Essential reading for Americans

These two books are sometimes very hard going, but essential reading for Americans. We probably tend to think about slavery very much in the abstract, when we even think about it, but these narratives make it painfully palpable and very human. In a way complementary to Akhil Reed Amar's brilliant description of the way slavery thoroughly corrupted the American political system (in his America's Constitution), these books reveal in detail the thoroughgoing and extraordinary moral perversion slaveholding caused in individual lives - to some extent those of slaves, but much more those of slave owners, poor southern whites, and complicit northerners. Of course we also see the brutality, horrors and deprivations of slave life. Douglass' narrative is better known than Jacobs.' Among many other things, how he taught himself to write is a remarkable story of shrewdness and determination against all odds. Jacobs' was an appalling life of virtually constant sexual harassment from an early age, which was undoubtedly a normal situation for many female slaves. What she went through to escape it is hard to imagine, and her single-minded determination to see her children free is incredible. The picture she gives of the distortions slavery caused in slaveholding families - lecherous men unconstrained by law or convention, angry and vengeful wives, gossip and whispering among white and black children and adults, children sold by their fathers to get the family features and relations out of sight and mind, and the increasing corruption of individuals' characters this caused over time - again, hard going but essential reading. A peculiar institution, ordained by God, good for the slave and slaveholder alike. Indeed.

shatter the romance!

simply astounding! totally shatters those awful and ever-infectious civil war era romantic notions. be gone, "gone with the wind!" many thanks be to the spirits of mr. douglass and ms. jacobs for surviving their tremendous struggles to give us truth! recommend these books to others (especially the crowd that chooses to separate the "human stock" question from intellectual discussions of the civil war era).

A potent pairing of two essential autobiographies

"Narrative of the Life of Frederick Douglass" (first published in 1845) and Harriet Jacobs' "Incidents in the Life of a Slave Girl" (1861) are probably the two most powerful examples of the slave narrative. This literary form represents the first-person accounts of individuals who have lived as slaves. The Modern Library has paired these two essential American texts in a single edition, with an introduction by Kwame Anthony Appiah and commentaries by Jean Fagan Yellin and Margaret Fuller.Together, "Narrative" and "Incidents" offer a male and female perspective on the institution that has left lasting scars on America. These texts are well written, and rich in social and political insights. Both authors graphically illustrate, for example, how the Judeo-Christan Bible and the Christian church were used as tools to support the racist system of slavery.
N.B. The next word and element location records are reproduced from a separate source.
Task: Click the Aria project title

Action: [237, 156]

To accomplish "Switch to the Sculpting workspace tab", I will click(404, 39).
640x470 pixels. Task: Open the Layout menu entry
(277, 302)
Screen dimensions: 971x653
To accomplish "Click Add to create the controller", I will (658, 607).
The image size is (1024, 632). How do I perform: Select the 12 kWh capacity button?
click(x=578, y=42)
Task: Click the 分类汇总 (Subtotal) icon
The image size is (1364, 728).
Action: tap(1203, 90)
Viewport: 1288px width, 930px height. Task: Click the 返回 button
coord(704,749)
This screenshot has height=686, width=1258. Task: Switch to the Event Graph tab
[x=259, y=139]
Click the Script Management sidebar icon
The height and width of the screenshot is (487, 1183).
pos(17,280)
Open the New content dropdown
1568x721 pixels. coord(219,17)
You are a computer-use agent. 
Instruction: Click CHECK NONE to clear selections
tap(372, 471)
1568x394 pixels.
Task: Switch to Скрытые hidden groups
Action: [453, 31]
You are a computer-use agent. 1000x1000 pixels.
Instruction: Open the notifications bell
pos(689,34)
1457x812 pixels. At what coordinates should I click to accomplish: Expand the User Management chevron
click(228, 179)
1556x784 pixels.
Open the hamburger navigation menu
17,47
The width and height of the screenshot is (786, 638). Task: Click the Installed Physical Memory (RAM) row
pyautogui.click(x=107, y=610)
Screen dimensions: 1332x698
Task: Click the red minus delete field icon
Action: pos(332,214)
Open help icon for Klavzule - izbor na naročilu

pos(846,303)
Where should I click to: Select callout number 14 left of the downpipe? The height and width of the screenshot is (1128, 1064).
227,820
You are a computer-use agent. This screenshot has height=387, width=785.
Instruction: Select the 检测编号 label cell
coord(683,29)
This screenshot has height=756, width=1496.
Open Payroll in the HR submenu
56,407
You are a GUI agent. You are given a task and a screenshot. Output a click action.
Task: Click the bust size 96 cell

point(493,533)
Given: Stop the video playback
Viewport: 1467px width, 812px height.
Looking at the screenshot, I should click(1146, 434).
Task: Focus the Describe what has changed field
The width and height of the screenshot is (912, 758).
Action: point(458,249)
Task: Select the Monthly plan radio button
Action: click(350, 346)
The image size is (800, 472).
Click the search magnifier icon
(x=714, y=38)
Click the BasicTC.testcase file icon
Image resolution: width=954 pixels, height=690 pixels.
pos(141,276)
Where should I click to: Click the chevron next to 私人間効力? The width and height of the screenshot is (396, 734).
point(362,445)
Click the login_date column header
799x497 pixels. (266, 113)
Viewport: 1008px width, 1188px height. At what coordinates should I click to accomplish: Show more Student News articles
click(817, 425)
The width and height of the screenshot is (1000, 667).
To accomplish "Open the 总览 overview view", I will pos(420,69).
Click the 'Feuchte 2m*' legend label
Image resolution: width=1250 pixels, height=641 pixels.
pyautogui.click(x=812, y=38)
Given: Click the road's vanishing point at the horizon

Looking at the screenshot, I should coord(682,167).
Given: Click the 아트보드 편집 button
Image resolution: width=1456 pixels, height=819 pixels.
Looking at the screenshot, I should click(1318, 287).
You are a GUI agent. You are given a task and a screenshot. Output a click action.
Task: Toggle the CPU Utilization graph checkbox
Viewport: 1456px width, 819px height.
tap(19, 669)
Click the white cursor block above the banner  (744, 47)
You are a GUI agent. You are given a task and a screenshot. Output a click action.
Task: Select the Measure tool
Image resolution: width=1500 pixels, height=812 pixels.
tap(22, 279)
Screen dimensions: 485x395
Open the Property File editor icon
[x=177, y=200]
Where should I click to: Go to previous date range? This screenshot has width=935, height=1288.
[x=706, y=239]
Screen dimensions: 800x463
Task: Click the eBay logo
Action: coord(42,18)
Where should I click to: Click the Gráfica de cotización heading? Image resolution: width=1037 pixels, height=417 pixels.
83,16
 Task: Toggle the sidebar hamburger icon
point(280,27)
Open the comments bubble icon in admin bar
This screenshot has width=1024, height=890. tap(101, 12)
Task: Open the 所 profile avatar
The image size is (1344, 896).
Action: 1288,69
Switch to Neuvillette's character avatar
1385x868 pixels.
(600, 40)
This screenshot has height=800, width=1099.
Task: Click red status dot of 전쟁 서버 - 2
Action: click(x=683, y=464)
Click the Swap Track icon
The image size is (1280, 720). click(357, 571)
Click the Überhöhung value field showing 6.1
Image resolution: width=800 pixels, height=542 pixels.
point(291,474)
Douglass provides a powerful window into the importance of literacy as a tool by which he escaped a slave mentality. And Jacobs incisively deconstructs the twisted strands of race, gender, power, and sexuality that tied together slaveowning culture."Narrative" and "Incidents" are compelling pieces of literature. Moreover, the authors' themes can be seen as foundational for many later works of United States literature: Mark Twain's "Adventures of Huckleberry Finn," Toni Morrison's "Beloved," Octavia Butler's "Kindred," and many other texts. Even a popular film like "The Matrix" echoes the slave narratives in some aspects.Douglass and Jacobs are prime examples of writers who superbly combined literary craftsmanship with an intense political commitment. Their achievements make them crucial figures in the field of African-American studies. This combined edition of their outstanding books should be celebrated by teachers, students, reading groups, church study groups, and individual readers.